Задания:
1. Ответьте по фрагменту о смысле жизни:
(a) Что, согласно фрагменту, становится онтологическим основанием, которое реабилитирует ценность индивидуального существования?
(b) Какой философ, по словам фрагмента, наиболее радикально высказал мысль о преодолении смерти?
(c) С чем фрагмент сравнивает традицию «готовиться» к смерти в классической культуре?
2. Приведите полностью каждую строку записей, где встречается слово "pixels", с учетом регистра.

Исходный фрагмент:
==============================
Своеобразной альтернативой указанным классическим версиям интерпретации смысла жизни является экзистенциализм. Отказыва­ясь выносить сущность человеческого существования за границы каждого конкретного случая, экзистенциализм ориентирует челове­ка на конституирование смысла в ситуации “здесь-и-сейчас”, на осоз­нание уникальности каждой жизни и ее отдельного момента. Любые вердикты о вынесении окончательных истин о мире или человеке изначально абсурдны, поскольку мир сам по себе не имеет никакого смысла, а алчущий смысла человек обречен на бесконечное перепи­сывание себя, своего отношения к миру и обстоятельствам и в конеч­ном итоге переописание самого мира.

Абсурд здесь становится тем онтологическим основанием, которое реабилитирует ценность индивидуального существования. В мире абсурда смысл может иметь лишь отдельное человеческое “Я”, ищущее этот смысл, но никогда не довольствующееся уже найденным и достигнутым.

Решение вопроса о смысле жизни неизбежно предполагает необ­ходимость определения соответствующего статуса смерти. Сам факт наличия смерти дискредитирует все человеческие попытки абсолю­тизировать жизнь и ее достоинства. Перед лицом глобальной неиз­бежности и случайности смерти жизнь как бы теряет всякий смысл.

Спектр многообразных человеческих стремлений в каждом отдель­ном случае заканчивается одинаково: можно преуспеть больше или меньше, жить ради себя или ради других, в конечном итоге смерть уравнивает всех, не проводя различий межу гением или злодеем, бо­гатым или бедным. Если смерть – это естественное завершение вся­кой жизни, то, возможно, именно она и составляет наиболее глубин­ный смысл существования, делая абсурдными любые человеческие претензии противопоставить ей что-то более высокое и абсолютное.

Человек – это единственное существо, “знающее о смерти”. Отда­вая ей дань уважения в ритуальной практике, человечество едва ли способно на действительную абсолютизацию смерти. Напротив, вся логика человеческого отношения к смерти в истории культуры и философии шла по пути ее своеобразного преодоления. Наиболее ра­дикально эту мысль в философии высказал Эпикур, заявив, что нече­го бояться того, чего нет, поскольку пока есть мы, то смерти нет, а когда есть она, то нет уже нас.

Одновременно для всей классической куль­ туры, разделявшей тезис о бессмертии души, смерть выступает как переход к какому-то иному состоянию жизни, отсюда устойчивые традиции “готовиться” к смерти подобно тому, как собираются в до­рогу, укладывая в узелок необходимые деньги и вещи. Представле­ния о посмертном существовании значительно варьировались в зависимости от конкретных религиозных или мифологических воз­зрений. Вместе с тем, несмотря на различия в содержательных акцен­тах и интерпретациях, общий пафос рассуждений неизменно предпо­лагал, что смерть – это существенный, но кратковременный эпизод в вечной динамике жизни.
==============================
Данные об элементах и расположении текста:
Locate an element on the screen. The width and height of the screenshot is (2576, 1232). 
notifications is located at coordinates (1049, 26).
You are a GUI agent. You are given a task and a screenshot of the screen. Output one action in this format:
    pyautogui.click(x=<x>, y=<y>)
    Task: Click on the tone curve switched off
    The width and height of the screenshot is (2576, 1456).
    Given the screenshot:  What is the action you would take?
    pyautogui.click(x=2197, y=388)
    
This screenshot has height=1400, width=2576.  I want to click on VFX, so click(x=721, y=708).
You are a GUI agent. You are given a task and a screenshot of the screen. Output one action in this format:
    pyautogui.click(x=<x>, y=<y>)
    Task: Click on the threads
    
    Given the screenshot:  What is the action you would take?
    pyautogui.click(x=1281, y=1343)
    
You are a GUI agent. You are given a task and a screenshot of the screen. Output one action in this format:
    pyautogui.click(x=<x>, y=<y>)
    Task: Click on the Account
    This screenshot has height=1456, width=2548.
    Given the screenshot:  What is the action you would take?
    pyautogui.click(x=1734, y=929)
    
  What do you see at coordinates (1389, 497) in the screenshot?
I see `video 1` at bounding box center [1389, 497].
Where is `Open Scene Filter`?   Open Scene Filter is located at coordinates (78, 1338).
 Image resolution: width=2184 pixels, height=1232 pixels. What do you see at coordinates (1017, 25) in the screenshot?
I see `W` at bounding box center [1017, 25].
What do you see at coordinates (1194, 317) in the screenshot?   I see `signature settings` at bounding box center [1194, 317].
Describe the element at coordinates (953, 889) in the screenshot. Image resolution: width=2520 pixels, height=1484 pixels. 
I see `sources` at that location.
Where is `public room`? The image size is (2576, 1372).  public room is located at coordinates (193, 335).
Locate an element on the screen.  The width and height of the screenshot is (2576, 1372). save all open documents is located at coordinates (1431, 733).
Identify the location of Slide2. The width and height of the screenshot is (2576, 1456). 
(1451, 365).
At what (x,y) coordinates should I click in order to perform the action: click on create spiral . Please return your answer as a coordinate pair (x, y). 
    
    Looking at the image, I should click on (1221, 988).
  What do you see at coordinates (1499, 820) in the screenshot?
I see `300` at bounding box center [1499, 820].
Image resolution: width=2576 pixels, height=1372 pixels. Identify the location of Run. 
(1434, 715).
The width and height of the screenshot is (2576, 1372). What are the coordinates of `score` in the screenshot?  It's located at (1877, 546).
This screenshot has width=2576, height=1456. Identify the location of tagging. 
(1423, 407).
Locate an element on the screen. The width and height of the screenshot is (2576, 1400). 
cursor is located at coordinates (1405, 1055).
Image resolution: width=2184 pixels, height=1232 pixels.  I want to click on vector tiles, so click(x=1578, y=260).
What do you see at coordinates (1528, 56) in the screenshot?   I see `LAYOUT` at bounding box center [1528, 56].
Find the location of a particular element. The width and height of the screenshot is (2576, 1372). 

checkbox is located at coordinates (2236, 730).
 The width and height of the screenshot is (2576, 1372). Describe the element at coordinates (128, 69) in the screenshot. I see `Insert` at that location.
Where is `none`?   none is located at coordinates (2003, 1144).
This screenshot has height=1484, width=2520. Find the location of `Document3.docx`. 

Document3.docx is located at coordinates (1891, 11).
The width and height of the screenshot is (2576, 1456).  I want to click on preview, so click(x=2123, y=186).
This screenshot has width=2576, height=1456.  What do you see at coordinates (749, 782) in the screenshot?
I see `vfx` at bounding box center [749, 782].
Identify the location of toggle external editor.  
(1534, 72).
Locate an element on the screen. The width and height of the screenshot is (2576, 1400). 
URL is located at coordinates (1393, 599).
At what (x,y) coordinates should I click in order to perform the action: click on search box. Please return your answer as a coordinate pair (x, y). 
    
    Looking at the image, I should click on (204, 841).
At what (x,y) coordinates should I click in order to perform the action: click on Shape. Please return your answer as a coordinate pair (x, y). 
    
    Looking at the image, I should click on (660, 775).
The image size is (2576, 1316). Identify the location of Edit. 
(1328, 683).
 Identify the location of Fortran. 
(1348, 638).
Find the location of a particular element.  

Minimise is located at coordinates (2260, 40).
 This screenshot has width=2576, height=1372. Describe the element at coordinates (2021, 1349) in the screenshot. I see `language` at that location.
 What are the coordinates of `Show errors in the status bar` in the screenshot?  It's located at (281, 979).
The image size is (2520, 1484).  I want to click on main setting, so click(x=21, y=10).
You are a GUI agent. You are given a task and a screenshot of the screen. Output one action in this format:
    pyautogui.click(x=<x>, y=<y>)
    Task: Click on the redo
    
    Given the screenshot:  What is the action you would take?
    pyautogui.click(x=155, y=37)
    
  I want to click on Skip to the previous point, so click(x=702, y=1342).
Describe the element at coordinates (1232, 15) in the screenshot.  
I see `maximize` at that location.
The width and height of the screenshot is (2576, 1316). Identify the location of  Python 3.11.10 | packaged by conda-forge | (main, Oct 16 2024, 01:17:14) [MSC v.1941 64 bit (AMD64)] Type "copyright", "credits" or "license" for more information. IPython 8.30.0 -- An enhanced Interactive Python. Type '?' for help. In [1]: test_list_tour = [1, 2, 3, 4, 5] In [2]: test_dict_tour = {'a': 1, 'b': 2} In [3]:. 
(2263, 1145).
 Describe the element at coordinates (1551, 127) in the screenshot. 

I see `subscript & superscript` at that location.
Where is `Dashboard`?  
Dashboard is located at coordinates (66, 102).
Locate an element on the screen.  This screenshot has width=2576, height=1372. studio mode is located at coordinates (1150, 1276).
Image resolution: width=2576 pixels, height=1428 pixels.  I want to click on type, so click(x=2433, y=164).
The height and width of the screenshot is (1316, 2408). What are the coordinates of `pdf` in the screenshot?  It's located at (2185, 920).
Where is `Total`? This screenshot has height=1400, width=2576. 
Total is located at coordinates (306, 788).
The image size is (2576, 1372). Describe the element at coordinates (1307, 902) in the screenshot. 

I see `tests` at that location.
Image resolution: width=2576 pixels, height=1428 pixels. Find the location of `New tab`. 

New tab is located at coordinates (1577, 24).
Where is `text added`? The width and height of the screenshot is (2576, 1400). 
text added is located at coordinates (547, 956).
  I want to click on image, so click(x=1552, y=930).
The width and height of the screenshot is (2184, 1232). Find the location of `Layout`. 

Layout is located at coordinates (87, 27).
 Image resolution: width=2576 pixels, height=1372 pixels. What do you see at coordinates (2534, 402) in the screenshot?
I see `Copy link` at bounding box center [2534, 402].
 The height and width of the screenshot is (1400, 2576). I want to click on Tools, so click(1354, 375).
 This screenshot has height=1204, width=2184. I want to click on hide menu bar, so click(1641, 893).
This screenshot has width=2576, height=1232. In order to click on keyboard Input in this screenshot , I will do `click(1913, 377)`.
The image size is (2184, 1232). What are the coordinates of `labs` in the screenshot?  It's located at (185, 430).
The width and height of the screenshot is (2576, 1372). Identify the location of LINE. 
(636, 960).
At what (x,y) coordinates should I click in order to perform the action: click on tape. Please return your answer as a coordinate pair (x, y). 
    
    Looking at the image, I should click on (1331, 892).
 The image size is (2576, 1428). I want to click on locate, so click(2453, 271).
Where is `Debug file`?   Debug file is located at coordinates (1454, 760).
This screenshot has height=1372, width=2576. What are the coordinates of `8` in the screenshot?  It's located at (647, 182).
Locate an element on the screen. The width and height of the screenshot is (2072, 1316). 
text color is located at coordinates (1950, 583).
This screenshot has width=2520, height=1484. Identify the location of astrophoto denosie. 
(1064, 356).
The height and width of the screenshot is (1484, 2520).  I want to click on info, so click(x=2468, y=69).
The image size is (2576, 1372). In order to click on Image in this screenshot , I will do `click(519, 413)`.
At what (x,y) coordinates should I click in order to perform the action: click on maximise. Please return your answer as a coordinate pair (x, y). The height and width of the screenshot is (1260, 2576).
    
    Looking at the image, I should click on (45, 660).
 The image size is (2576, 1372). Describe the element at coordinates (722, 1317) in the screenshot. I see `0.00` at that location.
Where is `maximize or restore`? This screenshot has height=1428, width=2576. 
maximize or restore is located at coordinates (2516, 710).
==============================
Ответы на задания:
1.
(a) Абсурд.
(b) Эпикур.
(c) С тем, как собираются в дорогу, укладывая в узелок необходимые деньги и вещи.

2.
 Image resolution: width=2184 pixels, height=1232 pixels. What do you see at coordinates (1017, 25) in the screenshot?
Describe the element at coordinates (953, 889) in the screenshot. Image resolution: width=2520 pixels, height=1484 pixels. 
Image resolution: width=2576 pixels, height=1372 pixels. Identify the location of Run. 
Image resolution: width=2184 pixels, height=1232 pixels.  I want to click on vector tiles, so click(x=1578, y=260).
Image resolution: width=2576 pixels, height=1428 pixels.  I want to click on type, so click(x=2433, y=164).
Image resolution: width=2576 pixels, height=1428 pixels. Find the location of `New tab`. 
 Image resolution: width=2576 pixels, height=1372 pixels. What do you see at coordinates (2534, 402) in the screenshot?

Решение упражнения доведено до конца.